Friday, August 13, 2021

REAR GUARD?


 

Would you like to know how to keep me from enjoying a meal? Simple. If I'm part of a group having dinner together, let me know that you'll be there. Then get there late. While everybody else is eating and talking, I've got one eye and half of my attention on the door, waiting for you to get there.

I've never been in the military.  Should I have been? Good question. I never felt it was necessary to do so to serve my country, but it may have given me discipline I didn't get otherwise. But if I did go knowing what I do now, there's no question which branch I'd go to. I'll give you a hint - it rhymes with Most Lard.

Honestly, most of the time I'm fine with not being a vet. Since neither my grandfather (too young for WWI, too old for WWII) and my dad were in the armed services either, that did not give much encouragement.
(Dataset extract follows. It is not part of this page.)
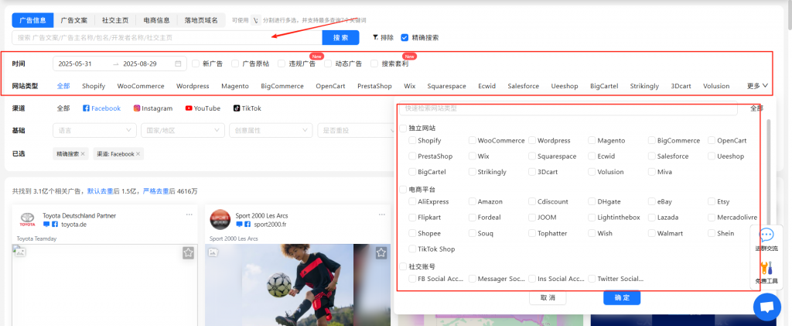Open calendar icon in date range field
The width and height of the screenshot is (792, 326).
coord(179,63)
I did think of joining the military after armed services day in high school. It took 5-10 minutes for my Dad to discourage that idea. And I can count the ideas my dad discouraged on the fingers of one hand.

Nevertheless, I have the mentality of a rear guard. I want to make sure everybody is safe. I would be the border collie who's chasing the last of the sheep to make sure they don't get separated from the flock. (Or would I be more of an Old English Sheep Dog?)

As I was preparing to write this blog, I realized that several of my favorite TV episodes dealt with one character protecting another character. Such as (spoiler alerts) when the Sweathogs were planning on getting into a rumble and Kotter and Vice-Principle Michael Woodman showed up in street thug clothes to try to get them out of it. Or a Bob Newhardt story where it slipped out he was the shrink for an elected official, and one politician admitted to being that patient ... even though it wasn't him.

Does anybody else have that same mindset?